Tuesday, November 6 isn’t a national holiday, but there are some who believe it should be one. It’s Election Day all across this country and is one of the most critical midterm elections in a generation. Besides the House, Senate, and Gubernatorial positions in play, interesting ballot measures are to be decided upon in several states. It isn’t an exaggeration to say that the outcomes could change lives, whether they pass or fail. Today, Gildshire fixes its piercing gaze at some of these ballot measures that will mean so much to so many.
Colorado voters will decide on Tuesday about measures for parks, education, and mental health. One particular ballot measure (2-A) in Denver would provide for $45 million per year in park construction, as well as green space establishment and maintenance. Another Colorado ballot measure would provide $45 million for a combination of suicide prevention and much-needed housing for folks in the developmentally disabled community.
In the Great State of Arizona, one key election decision is already in the book, courtesy of the state Supreme Court. The high court struck down a proposal to clean up the political process by eliminating some of the so-called “dirty money.” The Proposition officially failed to gather enough valid signatures to make the ballot. Conservative groups worked hard to keep the measure off the ballot, partly because the proposal would have amended the state Constitution and make major campaign donors reveal their identity. Elsewhere, though, on the Arizona ballot, voters will decide on Prop. 127, which would enhance the mandate to move the sunniest state in the land toward clean energy. Supporters of this bill say it will cut the price Arizonans pay for their energy, and clean the air. Opponents of Proposition 127 claim the proposal will raise rates.
Fifteen states will decide on a total of 20 ballot issues that have public education in the description. Some would add money earmarked for private school tuition vouchers.
Minimum wages are on the minds of many on Tuesday, as several state ballots include wage increases for the lowest earners among us. This has become an important issue nationally as the gap spanning minimum wages between the states is only getting larger. It is already the largest in our nation’s history. Currently, minimum wages span from a low of $7.25 an hour in ten states and Puerto Rico to $13.25 an hour in Washington D.C. The Massachusetts minimum will become $12/hour on January 1, 2019. Washington State has the third highest minimum at $11.50, but Washingtonians approved an increase that will match Massachusetts, also on the first of January.
Legalized gambling is spreading across the country due to some recent federal court rulings. However, one state has an initiative on its ballot to stem the tide of legal wagering. Florida’s voters will determine whether to institute a ban on dog racing. Also, Floridians will vote on whether to require voter approval before a new casino can be built. Finally, on Florida’s ballot is a measure to keep the cap on commercial property taxes at its current ten percent.
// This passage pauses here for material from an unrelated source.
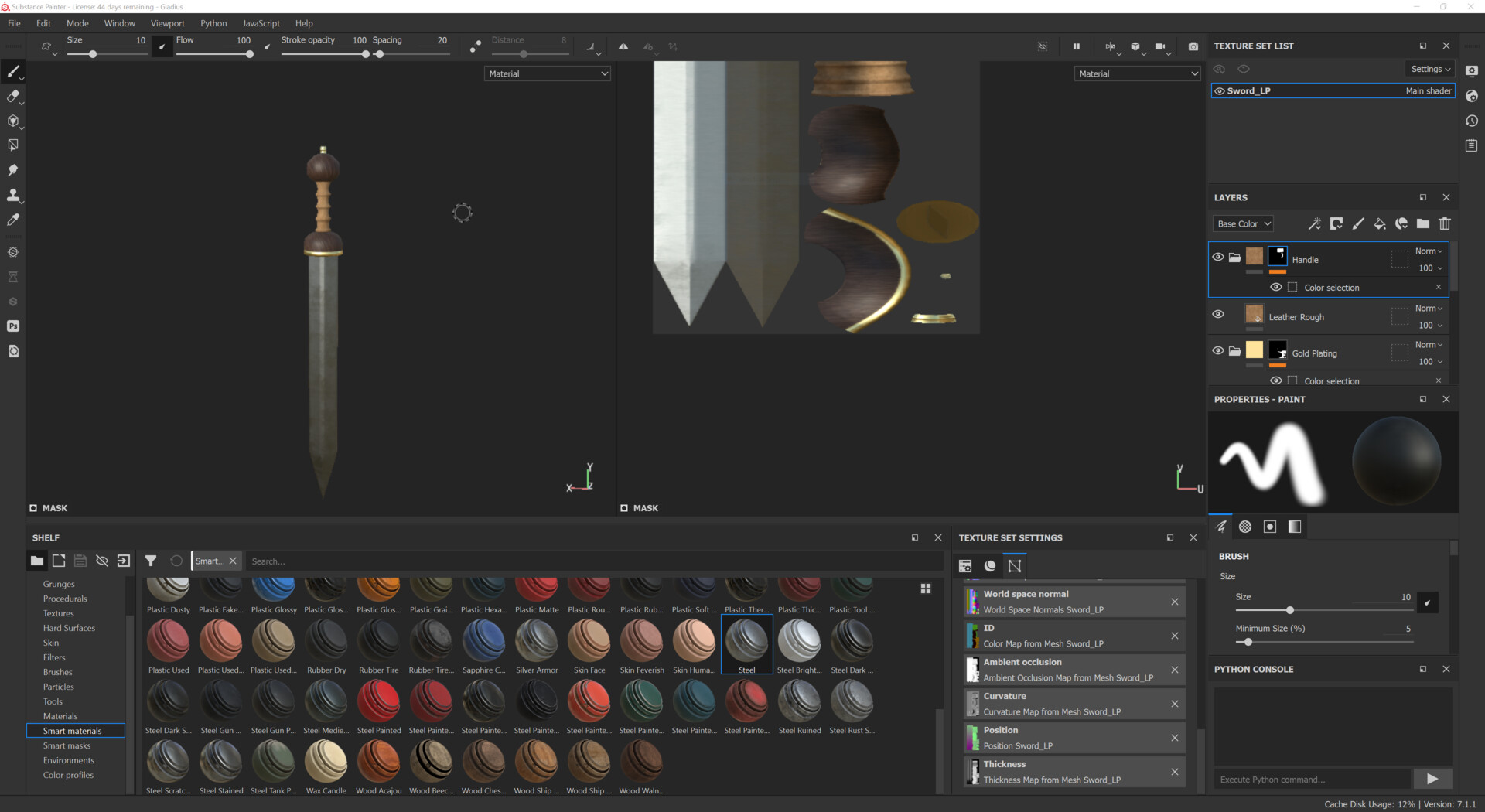1485x812 pixels.
Task: Toggle the Color selection effect visibility under Handle
Action: pos(1276,287)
Ah, California. Elections in the Golden State are always interesting, and this midterm ballot includes an important decision amongst the measures up for a vote. Prop. 6 is a Republican-sponsored attempt to repeal the fuel-tax increase imposed in 2017 by the California Legislature. If passed, it cuts $5 billion per annum in the statewide bridge and road repair agenda. Also, it would make it much more difficult for Sacramento to increase fuel taxes in the future. In reality, California abandoned almost all bridge and road repairs over several years because of budget shortfalls. Since the Legislature-passed tax increase, a frenzy of road construction projects across California has gotten underway. If Proposition 6 passes the roads and bridges will remain in the state of disrepair they have been in for years. Californians know dreadful roads. We’ll see if they “know” them well enough to reject Prop. 6.
Do you live in California, Florida, Colorado, Arizona, or a state slated to decide the minimum wage? If so, then you should vote! If not, then you should vote anyway. There are important issues to be decided wherever you live. Gildshire will re-visit this subject a few days post-election. We will break down who won, who lost and what it all means for the future of your state and the country. Whew! We had better get some sleep!